2. Getting help should be simple and fast
Operator, please. Can I speak to a real human? Call waiting is a common problem and even without jazz music on hold, and there’s nothing personalized about the experience at all.
How many members avoid using benefits for situations that affect their health because it’s nearly impossible to get a real person on the line. How many start to feel that maybe their benefits plan isn’t as good as it could be or just isn’t a good fit for them?
Remember, 78% of employees said they are more likely to stay with their employer because of their benefit program.
Member Advocates create memorable member experiences | Collective Health
Collective Health's Member Advocates are a team of highly-trained, compassionate experts in your health benefits.
At Collective Health, members get connected to a helpful human in just under 30 seconds. Our Member Advocates are the only point of contact for members, so they can spend their time actually resolving issues, not transferring you to another number.
Healthcare is personal and convenience is essential. Collective Health Member Advocates are available via phone, email, and online chat. Members also have 24/7 access to the Help Center, a database of relevant information, frequently asked questions, and educational resources.
3. One hub for your health benefits
With connected print, digital, and human support, members have one place to go for their health benefits.
In many cases with traditional benefits programs, members have to use one app or website for medical needs, another for dental, a third for eye care, and possibly a fourth for prescription needs. That alone sounds like a recipe for frustration and the exact opposite of a personalized healthcare member experience.

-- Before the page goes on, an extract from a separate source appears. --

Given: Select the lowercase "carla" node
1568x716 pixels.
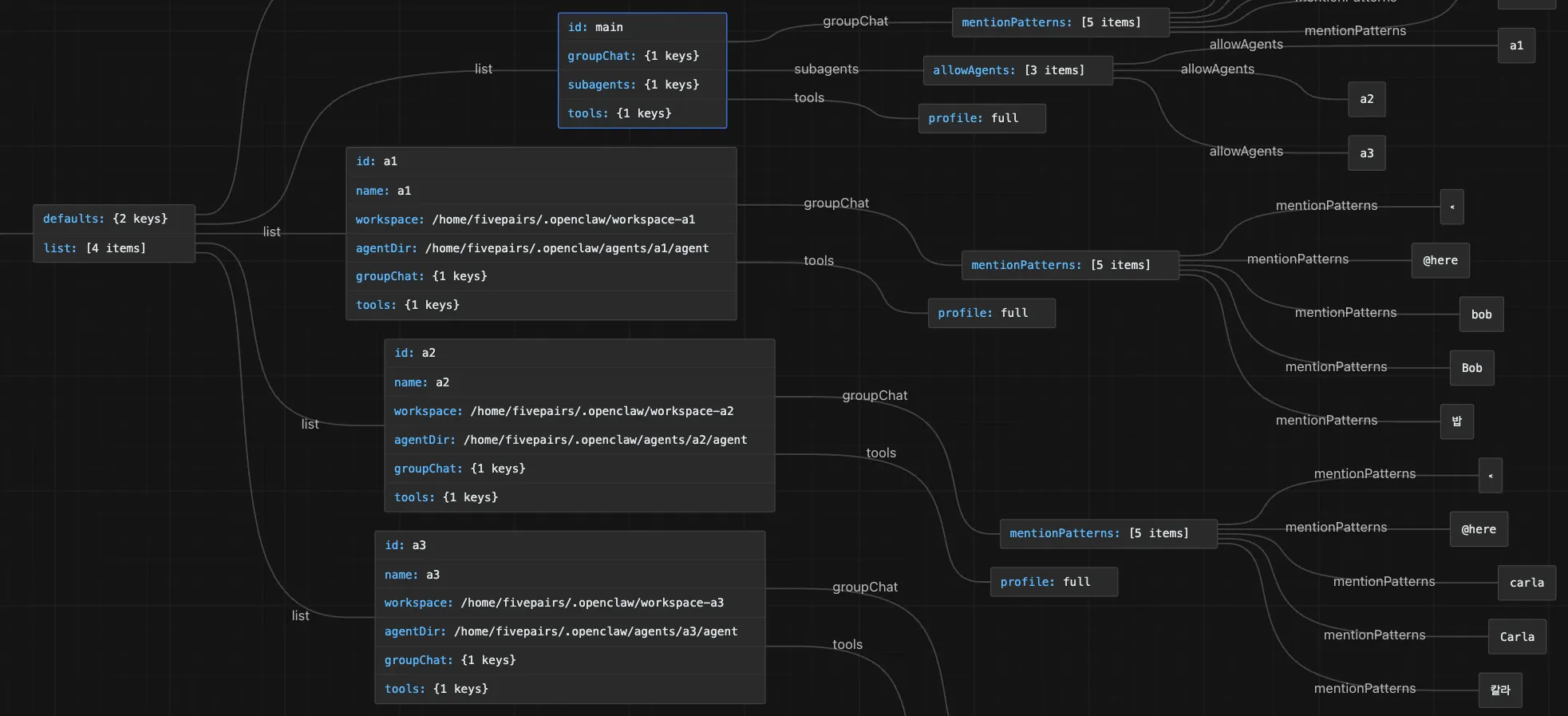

The member experience can seem disjointed — because it is — if each of these resources is an island unto its own. Often, health insurance apps are also difficult to navigate. And there may even be several websites or apps to use for a single healthcare need, with none of them working the same way.
Collective Health has integrated healthcare services for your plan into one platform, convenient to access at home or on the go using our website or mobile phone app. Looking for an in-network dentist, primary care physician, or optometrist? Then, as a member, you have just one place to search for the care you need.
Benefits of a personalized healthcare member experience
Imagine a world in which healthcare choices are simpler to understand and adapted to individual needs, empowering members to make well-informed decisions.
Imagine a healthcare plan that resolves issues efficiently and puts members first with lightning-fast support by phone, chat, or email.
Would your employees be more likely to access their benefits? Would your workforce become healthier overall, and feel their benefits program offers real value? Would your members be more likely to stay as a productive part of your team, helping reach new goals for your company and for themselves?
A benefits system that puts members first offers a personalized healthcare experience that can ultimately support productivity, employee satisfaction, recruitment, and retention.
At Collective Health, our goal isn’t to get members off the phone as quickly as possible; instead, we work on understanding and resolving the root of their inquiry. That’s why we focus on Net Promoter Score (NPS). NPS is a really powerful (and unforgiving) metric.
It’s scored on a -100 to +100 scale, with the average for the health insurance industry scoring only 8. Collective Health scores 75+ as a Net Promoter Score, rivaling customer-focused companies like Apple, USAA, and Amazon.
Is it time to transform your member experience?
Traditional healthcare benefits systems are built on decades-old practices that can create a barrier between members and the best healthcare options. By extension, this experience can create barriers between a company and its employees.
A personalized healthcare member experience can help foster a spirit of teamwork, with members feeling well-supported by healthcare benefits that are easy to access and easy to understand.